── Extract to read ──

In this way, also other possible designs of mounting devices 10 will enable a deployment of an increased number of tidal turbines . Electricity generated by the tidal turbines may initially be supplied to end users via marine power lines . Energy storage on the floating platform at sea and distribution to the local island grid may easily be implemented with the electricity generation system 100 . An operation of the electricity generation system 100 may be performed at least partially or fully autonomous and its performance may be remotely monitored on the mainland, e . g . , via web-based tools . An end user receives thus a plug-and-play electric energy station at sea which provides a complete solution for clean marine energy generation, storage , and distribution .

Fig . 2 shows a top view of the electricity generation system 100 with another removable mounting option of the electricity generation devices 20 , 20 ' at the mounting device 10 built as a floating body . One realizes that the electricity generation devices 20 , 20 ' ( shown with dotted lines ) may be attached to openings 12 , 12 ' in the bottom of the floating body . In this way, numerous electricity generation devices 20 may removably be fixed to the floating body and may comfortably be submerged into and lifted out from the water, for example for the purposes of servicing, exchange , repair, etc .

Fig . 3 shows an embodiment of an electricity generation device 20 in more detail in an exploded view and highlights a sealed casing of the generator 24 . Wake dynamics is closely linked to a design of a tail section 20b of the electricity generation device 20 . A design of the improved tidal turbine design does not depend solely on the efficiency of a single tidal turbine but also on an interaction between several tidal turbines during operation .

───
── Information provided ──

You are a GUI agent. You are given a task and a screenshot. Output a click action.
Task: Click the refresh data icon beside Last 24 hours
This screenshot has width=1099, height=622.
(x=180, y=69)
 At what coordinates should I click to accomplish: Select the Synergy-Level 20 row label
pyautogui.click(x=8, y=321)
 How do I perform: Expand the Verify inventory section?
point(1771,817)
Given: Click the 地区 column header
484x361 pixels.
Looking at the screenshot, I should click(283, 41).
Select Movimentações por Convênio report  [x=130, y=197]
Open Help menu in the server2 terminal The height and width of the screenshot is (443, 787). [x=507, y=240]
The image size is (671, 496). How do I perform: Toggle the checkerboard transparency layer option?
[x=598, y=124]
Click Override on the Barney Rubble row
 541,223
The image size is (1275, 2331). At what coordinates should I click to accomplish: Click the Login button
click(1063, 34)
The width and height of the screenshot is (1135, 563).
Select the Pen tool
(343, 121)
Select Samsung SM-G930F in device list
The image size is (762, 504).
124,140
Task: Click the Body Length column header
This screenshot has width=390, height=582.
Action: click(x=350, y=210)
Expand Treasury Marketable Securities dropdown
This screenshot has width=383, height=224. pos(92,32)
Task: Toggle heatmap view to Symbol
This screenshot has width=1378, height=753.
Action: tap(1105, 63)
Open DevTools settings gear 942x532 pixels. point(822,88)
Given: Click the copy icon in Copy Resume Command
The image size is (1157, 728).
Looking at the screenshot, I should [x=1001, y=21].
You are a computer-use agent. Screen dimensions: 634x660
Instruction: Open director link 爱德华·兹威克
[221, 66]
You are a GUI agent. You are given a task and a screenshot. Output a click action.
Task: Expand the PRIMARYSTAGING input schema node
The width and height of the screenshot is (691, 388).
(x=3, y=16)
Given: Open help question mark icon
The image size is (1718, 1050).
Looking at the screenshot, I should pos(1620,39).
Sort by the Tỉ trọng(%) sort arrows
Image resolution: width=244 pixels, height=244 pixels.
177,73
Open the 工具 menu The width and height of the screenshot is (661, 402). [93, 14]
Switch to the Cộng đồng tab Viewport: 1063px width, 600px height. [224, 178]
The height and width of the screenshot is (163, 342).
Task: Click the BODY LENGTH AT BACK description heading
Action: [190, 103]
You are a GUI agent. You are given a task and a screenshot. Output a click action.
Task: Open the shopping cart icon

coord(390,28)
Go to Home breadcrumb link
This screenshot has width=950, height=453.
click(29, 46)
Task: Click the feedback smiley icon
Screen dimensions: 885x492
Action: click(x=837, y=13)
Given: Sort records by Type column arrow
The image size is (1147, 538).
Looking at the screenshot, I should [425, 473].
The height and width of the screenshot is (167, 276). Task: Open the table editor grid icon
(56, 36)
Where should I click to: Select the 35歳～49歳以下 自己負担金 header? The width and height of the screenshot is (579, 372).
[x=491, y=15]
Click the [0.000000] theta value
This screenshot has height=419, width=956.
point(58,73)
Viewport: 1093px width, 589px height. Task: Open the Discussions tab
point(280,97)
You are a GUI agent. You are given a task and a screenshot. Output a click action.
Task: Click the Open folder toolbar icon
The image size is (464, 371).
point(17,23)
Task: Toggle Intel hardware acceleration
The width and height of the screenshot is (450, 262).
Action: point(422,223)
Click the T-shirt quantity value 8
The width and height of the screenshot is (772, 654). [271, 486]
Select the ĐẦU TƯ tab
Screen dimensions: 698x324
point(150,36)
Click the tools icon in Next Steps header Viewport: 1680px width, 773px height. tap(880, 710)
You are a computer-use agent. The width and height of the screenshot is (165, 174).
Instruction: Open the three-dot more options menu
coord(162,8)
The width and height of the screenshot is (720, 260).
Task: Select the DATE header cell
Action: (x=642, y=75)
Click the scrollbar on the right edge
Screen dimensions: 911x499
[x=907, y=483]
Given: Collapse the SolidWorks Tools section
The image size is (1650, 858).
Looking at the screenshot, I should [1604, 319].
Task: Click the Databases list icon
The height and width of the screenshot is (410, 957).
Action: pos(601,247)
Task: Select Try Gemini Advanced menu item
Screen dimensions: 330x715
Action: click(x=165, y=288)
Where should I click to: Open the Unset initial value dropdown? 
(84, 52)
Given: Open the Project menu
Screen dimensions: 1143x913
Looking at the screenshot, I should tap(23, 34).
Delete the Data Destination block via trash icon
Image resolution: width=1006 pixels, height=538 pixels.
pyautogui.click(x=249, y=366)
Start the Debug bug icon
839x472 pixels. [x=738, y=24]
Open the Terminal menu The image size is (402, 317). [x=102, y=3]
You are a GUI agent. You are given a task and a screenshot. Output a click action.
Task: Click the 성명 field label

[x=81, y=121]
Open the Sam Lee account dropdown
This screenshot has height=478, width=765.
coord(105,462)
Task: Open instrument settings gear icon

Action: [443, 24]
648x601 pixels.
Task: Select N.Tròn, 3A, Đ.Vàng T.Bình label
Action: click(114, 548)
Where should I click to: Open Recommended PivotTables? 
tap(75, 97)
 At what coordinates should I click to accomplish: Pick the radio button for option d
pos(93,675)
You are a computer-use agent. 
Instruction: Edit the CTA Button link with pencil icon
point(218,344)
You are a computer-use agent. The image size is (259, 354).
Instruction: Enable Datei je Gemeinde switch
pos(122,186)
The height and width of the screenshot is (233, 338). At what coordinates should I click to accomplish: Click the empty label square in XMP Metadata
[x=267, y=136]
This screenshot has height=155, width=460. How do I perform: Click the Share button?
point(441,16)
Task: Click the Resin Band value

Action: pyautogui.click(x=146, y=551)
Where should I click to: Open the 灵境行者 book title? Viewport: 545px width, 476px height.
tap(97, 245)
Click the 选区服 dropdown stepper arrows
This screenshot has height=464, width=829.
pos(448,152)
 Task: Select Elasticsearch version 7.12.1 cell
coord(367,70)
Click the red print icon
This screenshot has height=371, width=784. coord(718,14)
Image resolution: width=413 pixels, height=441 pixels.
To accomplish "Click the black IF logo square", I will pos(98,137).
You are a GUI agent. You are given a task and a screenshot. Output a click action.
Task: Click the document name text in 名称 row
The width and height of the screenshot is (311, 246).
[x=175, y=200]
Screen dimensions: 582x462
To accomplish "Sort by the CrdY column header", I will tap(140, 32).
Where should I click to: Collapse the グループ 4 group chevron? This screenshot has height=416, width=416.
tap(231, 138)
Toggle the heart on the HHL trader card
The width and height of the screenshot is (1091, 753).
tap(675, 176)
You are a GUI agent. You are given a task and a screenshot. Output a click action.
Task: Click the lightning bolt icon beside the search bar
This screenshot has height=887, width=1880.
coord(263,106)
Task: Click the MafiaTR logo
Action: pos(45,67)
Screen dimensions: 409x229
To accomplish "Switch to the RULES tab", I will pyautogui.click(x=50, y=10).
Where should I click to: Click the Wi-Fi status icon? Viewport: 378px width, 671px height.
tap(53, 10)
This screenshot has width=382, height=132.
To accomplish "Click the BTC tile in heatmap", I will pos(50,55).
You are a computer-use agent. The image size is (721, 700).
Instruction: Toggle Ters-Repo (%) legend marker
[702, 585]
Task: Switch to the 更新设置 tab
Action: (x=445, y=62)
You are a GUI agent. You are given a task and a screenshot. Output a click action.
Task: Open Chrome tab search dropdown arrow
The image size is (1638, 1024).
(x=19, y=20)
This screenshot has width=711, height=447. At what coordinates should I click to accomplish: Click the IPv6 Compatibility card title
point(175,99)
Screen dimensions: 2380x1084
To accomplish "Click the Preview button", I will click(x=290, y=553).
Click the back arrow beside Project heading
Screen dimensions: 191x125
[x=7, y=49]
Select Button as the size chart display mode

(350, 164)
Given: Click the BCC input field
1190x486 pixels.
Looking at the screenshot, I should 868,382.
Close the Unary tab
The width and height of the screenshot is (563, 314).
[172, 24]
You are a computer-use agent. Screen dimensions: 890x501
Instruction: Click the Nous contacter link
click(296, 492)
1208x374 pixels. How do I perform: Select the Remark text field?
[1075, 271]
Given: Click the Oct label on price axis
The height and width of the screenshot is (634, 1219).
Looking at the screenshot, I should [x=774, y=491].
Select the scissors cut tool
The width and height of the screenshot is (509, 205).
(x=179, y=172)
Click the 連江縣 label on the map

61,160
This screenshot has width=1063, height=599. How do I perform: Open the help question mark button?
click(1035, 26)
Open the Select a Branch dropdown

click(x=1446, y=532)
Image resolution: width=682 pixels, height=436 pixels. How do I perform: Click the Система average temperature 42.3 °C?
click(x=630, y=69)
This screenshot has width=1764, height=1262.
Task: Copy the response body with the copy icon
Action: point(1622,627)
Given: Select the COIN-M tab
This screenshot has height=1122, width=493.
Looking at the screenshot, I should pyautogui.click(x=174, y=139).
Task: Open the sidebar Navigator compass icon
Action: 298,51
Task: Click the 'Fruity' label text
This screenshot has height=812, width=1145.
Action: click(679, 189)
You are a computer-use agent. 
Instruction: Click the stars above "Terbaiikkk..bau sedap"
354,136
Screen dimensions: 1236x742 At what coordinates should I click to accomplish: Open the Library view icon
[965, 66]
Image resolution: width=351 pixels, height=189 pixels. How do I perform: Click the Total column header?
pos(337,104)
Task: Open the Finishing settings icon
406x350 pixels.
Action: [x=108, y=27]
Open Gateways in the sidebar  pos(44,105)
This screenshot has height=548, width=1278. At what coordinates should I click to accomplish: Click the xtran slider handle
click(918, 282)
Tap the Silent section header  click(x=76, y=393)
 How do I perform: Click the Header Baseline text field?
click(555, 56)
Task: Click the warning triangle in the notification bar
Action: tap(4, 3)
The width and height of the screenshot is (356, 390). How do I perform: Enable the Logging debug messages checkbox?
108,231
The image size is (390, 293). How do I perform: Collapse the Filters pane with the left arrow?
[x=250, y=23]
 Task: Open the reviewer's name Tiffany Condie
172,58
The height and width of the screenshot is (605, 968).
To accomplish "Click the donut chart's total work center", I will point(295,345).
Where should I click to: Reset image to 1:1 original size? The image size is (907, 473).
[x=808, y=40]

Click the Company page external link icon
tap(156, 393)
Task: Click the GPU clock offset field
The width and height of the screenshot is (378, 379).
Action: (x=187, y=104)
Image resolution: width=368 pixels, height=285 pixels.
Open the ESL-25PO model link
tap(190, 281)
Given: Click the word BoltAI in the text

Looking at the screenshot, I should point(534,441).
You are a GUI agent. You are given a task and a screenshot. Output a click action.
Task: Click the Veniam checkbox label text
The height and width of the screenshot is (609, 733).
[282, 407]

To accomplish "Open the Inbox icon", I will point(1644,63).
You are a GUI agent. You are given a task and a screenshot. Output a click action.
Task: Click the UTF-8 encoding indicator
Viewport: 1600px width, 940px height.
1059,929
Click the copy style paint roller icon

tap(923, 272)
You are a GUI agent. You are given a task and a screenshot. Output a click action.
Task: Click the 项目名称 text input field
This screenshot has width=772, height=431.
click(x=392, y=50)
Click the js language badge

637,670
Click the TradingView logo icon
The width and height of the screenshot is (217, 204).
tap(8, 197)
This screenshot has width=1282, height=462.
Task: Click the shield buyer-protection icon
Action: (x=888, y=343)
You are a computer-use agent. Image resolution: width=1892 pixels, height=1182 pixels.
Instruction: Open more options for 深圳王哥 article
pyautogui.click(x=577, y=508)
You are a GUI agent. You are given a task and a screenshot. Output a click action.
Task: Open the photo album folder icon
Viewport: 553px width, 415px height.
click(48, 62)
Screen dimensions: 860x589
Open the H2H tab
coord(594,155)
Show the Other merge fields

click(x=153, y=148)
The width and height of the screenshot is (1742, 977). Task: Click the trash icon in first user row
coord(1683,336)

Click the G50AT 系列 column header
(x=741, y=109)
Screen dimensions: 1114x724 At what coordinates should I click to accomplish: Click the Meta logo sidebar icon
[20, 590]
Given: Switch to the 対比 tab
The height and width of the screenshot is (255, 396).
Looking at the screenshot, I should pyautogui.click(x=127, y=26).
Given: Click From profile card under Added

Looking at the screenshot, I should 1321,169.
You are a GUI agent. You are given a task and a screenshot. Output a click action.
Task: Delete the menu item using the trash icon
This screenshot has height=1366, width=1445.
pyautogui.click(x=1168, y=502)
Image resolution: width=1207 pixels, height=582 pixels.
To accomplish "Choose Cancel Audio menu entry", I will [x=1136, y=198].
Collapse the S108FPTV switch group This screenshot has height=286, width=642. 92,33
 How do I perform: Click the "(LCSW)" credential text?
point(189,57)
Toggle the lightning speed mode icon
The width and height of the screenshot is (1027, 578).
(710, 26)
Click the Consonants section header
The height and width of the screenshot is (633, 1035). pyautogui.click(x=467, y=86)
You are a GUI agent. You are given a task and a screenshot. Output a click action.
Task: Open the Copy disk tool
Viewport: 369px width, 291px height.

───

What is being asked
Please output the tidal turbine passage word for word, starting with "Fig . 2 shows" and going on through "repair, etc .".

Final result
Fig . 2 shows a top view of the electricity generation system 100 with another removable mounting option of the electricity generation devices 20 , 20 ' at the mounting device 10 built as a floating body . One realizes that the electricity generation devices 20 , 20 ' ( shown with dotted lines ) may be attached to openings 12 , 12 ' in the bottom of the floating body . In this way, numerous electricity generation devices 20 may removably be fixed to the floating body and may comfortably be submerged into and lifted out from the water, for example for the purposes of servicing, exchange , repair, etc .